For keras functional model, the python function of the model is wide_and_deep_classifier. The names of the output tensors match the names of the input parameters in the function. We will combine the transform code and model definition through parameter binding according to the name.

For keras subclass model, it has a core method def call(self, inputs) to describe the forward pass logic. But we cannot get how many tensors the model accepts from the parameter inputs. To solve this problem, we propose to add a decorator @declare_model_inputs on the model class to inject some metadata. The metadata tells us the number and names of the input tensor for this model.

@declare_model_inputs("wide_embeddings", "deep_embeddings")
class WideAndDeepClassifier(tf.keras.Model):
    def __init__(self):
        pass

    def call(self, inputs):
        pass

And then we can get the input tensor names [wide_embeddings, deep_embeddings] from the static attribute of the model class - WideAndDeepClassifier._model_inputs. Model zoo service can load the python module and get the metadata using this way. It’s useful for the parameter binding between COLUMN clause and model definition.

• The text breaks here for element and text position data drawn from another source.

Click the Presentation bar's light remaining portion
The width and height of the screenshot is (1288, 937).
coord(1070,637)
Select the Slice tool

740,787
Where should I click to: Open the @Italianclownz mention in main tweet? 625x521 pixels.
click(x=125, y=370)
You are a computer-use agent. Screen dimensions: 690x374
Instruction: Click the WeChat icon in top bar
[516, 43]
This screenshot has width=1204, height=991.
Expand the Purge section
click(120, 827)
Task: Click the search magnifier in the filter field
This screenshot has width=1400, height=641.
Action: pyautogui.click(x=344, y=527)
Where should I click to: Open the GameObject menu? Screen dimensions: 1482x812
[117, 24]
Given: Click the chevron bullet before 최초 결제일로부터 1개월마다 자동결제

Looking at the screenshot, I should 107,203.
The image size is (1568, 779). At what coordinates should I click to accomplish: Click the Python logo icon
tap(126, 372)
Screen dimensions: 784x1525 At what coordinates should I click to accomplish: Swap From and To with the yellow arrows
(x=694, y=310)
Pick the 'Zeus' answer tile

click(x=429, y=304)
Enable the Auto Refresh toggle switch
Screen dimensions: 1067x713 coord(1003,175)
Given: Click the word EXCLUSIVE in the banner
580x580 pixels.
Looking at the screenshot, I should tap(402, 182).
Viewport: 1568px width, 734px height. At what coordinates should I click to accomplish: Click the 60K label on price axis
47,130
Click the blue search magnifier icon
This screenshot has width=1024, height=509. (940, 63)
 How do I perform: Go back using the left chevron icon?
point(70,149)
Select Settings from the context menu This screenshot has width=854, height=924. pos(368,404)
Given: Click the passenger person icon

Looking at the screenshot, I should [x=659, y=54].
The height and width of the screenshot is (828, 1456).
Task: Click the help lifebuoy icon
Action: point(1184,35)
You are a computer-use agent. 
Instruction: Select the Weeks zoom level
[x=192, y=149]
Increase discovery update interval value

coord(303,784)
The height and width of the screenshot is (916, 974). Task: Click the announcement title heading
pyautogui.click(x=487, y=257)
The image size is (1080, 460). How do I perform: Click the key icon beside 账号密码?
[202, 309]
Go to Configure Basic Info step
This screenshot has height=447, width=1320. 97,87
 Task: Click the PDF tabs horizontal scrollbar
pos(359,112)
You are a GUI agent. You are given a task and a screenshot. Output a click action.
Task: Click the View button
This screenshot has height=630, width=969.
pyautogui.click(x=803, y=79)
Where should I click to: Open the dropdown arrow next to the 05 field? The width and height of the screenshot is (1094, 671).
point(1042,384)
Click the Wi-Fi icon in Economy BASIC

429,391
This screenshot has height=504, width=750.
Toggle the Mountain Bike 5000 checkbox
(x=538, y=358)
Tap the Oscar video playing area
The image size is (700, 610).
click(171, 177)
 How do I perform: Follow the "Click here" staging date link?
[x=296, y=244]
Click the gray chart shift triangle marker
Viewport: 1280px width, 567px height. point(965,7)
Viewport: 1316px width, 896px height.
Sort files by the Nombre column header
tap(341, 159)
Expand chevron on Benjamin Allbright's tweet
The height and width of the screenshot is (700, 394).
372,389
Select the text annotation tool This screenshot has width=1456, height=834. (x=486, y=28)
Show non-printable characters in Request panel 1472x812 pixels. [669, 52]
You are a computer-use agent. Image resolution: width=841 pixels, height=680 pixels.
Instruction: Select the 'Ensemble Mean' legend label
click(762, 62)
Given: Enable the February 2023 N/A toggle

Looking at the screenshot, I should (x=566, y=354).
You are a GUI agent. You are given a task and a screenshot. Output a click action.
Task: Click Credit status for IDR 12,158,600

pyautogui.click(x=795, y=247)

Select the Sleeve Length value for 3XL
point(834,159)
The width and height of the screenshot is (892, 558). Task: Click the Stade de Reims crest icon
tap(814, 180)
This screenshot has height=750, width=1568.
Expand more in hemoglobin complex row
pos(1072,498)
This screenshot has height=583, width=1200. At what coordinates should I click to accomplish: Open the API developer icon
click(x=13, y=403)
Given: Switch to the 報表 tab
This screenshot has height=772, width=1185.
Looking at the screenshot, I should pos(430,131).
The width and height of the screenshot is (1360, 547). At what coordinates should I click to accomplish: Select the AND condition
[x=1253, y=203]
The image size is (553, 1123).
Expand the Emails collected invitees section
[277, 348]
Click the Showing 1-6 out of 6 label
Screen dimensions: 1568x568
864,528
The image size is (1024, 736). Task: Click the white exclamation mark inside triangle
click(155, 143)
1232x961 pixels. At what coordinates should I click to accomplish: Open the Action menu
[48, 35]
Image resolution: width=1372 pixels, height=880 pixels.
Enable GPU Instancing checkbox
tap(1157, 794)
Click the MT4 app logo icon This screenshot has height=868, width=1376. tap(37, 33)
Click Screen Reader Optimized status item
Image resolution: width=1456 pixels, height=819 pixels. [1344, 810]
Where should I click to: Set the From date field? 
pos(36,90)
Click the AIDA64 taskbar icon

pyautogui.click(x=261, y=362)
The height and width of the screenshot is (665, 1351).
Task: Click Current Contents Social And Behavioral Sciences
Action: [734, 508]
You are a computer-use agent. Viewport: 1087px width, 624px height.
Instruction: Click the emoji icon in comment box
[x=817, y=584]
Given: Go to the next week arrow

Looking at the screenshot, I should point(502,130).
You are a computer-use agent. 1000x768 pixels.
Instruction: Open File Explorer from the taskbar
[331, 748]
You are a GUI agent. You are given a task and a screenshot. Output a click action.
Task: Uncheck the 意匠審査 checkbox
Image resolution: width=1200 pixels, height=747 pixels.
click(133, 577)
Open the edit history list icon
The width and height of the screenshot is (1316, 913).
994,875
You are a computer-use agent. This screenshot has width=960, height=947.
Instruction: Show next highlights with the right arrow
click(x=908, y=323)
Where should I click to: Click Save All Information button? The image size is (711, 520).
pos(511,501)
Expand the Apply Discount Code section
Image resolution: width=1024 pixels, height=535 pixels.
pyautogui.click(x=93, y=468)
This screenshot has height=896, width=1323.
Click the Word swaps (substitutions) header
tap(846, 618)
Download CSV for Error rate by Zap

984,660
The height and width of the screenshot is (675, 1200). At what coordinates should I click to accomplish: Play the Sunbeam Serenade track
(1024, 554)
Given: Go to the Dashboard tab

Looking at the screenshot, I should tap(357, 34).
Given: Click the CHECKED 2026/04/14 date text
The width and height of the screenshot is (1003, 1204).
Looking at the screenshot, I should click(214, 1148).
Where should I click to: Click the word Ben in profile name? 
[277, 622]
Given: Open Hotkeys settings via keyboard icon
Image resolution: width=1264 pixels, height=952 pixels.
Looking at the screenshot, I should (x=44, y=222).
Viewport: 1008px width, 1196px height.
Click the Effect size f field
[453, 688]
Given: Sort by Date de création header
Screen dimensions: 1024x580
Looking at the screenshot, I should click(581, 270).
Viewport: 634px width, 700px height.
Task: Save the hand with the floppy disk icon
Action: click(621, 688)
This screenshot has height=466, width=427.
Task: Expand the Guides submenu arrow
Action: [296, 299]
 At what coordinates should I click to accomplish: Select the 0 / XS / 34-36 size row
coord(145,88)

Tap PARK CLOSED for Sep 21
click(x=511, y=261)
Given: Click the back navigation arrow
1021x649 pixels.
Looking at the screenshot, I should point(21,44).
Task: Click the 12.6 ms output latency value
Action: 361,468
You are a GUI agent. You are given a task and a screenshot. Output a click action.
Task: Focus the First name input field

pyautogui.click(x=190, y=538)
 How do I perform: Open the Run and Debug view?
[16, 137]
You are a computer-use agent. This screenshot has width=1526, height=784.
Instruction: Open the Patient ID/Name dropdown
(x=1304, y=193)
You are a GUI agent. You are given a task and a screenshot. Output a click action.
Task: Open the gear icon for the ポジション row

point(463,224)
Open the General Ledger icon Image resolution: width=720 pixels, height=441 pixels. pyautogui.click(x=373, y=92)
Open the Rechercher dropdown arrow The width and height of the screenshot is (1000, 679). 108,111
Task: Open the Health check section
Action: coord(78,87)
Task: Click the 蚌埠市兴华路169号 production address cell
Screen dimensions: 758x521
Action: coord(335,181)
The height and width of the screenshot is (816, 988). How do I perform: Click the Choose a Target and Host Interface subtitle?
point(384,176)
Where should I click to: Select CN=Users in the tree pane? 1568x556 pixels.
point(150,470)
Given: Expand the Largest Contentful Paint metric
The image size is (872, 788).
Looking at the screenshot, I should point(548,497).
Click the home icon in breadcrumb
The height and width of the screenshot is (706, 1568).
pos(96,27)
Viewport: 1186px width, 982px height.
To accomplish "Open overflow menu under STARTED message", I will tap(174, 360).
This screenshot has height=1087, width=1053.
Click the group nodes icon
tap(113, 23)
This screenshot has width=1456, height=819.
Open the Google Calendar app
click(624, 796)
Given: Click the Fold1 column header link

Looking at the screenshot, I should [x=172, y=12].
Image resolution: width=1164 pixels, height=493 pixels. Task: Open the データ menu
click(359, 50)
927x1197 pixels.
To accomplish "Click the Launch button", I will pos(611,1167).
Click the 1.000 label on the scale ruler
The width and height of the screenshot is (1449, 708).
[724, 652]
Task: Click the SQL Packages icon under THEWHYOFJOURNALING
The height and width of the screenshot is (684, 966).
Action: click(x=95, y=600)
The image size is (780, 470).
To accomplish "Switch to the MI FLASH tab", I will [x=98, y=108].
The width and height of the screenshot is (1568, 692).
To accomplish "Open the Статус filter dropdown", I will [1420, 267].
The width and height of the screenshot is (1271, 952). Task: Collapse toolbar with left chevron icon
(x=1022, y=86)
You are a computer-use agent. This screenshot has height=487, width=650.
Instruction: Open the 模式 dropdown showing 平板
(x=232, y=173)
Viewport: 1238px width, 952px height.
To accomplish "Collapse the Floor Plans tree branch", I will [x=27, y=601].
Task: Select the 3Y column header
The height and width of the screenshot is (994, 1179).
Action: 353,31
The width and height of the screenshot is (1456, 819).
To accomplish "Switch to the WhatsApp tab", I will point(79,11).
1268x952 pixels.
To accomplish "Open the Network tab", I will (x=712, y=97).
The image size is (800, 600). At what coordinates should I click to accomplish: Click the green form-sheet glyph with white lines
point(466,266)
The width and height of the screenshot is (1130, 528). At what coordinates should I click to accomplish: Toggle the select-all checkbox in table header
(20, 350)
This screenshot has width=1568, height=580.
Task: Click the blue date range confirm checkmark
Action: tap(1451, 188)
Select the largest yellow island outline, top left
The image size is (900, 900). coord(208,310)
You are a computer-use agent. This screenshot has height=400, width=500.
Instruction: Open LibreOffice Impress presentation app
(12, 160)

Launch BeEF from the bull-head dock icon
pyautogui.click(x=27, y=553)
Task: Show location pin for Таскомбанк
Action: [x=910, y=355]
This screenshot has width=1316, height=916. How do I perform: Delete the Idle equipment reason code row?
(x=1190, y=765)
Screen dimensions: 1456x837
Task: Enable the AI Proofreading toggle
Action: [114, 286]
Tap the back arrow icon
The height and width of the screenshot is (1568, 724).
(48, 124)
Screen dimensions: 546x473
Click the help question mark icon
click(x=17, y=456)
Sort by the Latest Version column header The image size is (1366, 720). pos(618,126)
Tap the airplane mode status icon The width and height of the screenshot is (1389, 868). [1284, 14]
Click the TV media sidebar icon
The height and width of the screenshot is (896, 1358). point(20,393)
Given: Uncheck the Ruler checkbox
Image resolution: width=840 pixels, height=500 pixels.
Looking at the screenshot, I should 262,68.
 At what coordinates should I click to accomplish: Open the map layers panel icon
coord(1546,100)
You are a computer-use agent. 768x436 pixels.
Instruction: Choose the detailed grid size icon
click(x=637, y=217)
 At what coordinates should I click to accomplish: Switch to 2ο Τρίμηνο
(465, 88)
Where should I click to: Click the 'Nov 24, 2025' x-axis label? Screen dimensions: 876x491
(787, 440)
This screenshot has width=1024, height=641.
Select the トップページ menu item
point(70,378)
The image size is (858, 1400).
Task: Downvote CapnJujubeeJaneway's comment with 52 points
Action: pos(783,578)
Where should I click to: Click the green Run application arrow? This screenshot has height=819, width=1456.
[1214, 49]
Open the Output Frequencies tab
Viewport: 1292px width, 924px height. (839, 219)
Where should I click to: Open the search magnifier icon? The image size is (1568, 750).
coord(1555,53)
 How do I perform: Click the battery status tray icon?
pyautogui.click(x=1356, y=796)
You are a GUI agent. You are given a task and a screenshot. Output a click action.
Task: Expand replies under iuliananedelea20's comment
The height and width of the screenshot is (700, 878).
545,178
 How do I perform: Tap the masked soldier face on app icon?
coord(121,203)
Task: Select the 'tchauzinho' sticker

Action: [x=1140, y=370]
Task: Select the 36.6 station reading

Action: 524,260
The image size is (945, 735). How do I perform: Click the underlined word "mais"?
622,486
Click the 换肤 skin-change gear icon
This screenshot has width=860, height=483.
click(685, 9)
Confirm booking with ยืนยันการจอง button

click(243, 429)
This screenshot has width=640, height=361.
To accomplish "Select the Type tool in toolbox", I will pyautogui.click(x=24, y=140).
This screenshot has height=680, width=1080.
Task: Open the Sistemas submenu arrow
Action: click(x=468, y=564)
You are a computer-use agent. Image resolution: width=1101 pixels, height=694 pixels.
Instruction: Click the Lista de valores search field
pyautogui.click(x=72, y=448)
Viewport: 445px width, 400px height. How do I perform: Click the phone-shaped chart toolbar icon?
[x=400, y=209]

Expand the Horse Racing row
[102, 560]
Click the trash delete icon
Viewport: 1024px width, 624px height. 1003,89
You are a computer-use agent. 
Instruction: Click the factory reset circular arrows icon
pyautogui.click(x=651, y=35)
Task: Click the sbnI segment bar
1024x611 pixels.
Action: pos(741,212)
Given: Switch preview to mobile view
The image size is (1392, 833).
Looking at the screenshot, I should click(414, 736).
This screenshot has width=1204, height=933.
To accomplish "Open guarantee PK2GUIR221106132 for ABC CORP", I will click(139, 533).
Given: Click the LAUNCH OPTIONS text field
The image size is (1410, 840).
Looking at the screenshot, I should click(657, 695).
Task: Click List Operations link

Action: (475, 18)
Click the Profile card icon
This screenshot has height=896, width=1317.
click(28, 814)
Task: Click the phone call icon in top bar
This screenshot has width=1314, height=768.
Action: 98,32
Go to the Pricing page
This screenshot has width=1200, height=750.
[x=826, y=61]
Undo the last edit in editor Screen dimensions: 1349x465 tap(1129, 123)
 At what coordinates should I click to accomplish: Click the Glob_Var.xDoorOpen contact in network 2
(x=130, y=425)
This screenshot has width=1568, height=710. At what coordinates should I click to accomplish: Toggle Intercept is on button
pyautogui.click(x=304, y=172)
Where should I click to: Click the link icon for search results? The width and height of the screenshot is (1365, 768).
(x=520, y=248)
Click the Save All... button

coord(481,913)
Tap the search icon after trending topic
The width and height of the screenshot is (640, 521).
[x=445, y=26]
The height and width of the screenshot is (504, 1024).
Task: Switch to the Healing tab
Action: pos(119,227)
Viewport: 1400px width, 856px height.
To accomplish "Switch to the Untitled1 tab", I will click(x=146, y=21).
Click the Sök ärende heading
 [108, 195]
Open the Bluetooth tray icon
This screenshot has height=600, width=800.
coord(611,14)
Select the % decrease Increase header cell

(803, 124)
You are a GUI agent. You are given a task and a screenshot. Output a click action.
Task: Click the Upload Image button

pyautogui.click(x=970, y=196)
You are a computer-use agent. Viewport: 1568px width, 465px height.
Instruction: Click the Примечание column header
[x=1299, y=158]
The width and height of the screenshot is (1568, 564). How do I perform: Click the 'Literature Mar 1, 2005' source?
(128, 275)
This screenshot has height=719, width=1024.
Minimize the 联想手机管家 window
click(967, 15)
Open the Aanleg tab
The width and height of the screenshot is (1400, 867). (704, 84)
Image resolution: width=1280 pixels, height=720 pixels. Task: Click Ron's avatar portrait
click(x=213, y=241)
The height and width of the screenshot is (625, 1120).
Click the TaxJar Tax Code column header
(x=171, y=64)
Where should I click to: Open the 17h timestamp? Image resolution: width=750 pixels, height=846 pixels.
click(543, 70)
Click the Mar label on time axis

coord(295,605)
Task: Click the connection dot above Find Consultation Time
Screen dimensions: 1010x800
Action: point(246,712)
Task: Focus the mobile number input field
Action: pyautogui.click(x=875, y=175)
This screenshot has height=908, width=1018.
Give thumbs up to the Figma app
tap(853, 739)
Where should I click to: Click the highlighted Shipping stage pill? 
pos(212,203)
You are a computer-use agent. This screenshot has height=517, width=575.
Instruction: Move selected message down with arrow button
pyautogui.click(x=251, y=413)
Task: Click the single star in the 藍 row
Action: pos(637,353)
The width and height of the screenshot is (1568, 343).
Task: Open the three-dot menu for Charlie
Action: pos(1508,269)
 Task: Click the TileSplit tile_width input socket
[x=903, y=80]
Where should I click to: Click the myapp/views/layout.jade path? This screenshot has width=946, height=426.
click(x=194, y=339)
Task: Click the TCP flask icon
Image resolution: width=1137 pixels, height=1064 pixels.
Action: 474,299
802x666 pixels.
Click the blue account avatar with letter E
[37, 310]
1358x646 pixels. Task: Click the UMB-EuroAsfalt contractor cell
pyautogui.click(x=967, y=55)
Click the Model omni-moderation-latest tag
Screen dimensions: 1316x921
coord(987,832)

And when do we use this decorator during model development? Please check the following:

If ML specialist develops the model structure and verify it using model.fit, the decorator is not necessary.
If ML specialist run the machine learning pipeline locally using SQLFlow / run model unit test using SQLFlow / submit model into SQLFlow model zoo, ML specialist need add the decorator.

Further Consideration

From the syntax design above, we can see that the COLUMN clause can be very long. It’s will be challenging to users to write the entire COLUMN clause if there are hundreds of features or even more from source table. And it’s common in the search and recommendatation scenario. In the long term, user can write simpiflied COLUMN clause or even don’t need write it. SQLFlow will do feature deriviation and auto-complete the COLUMN clause.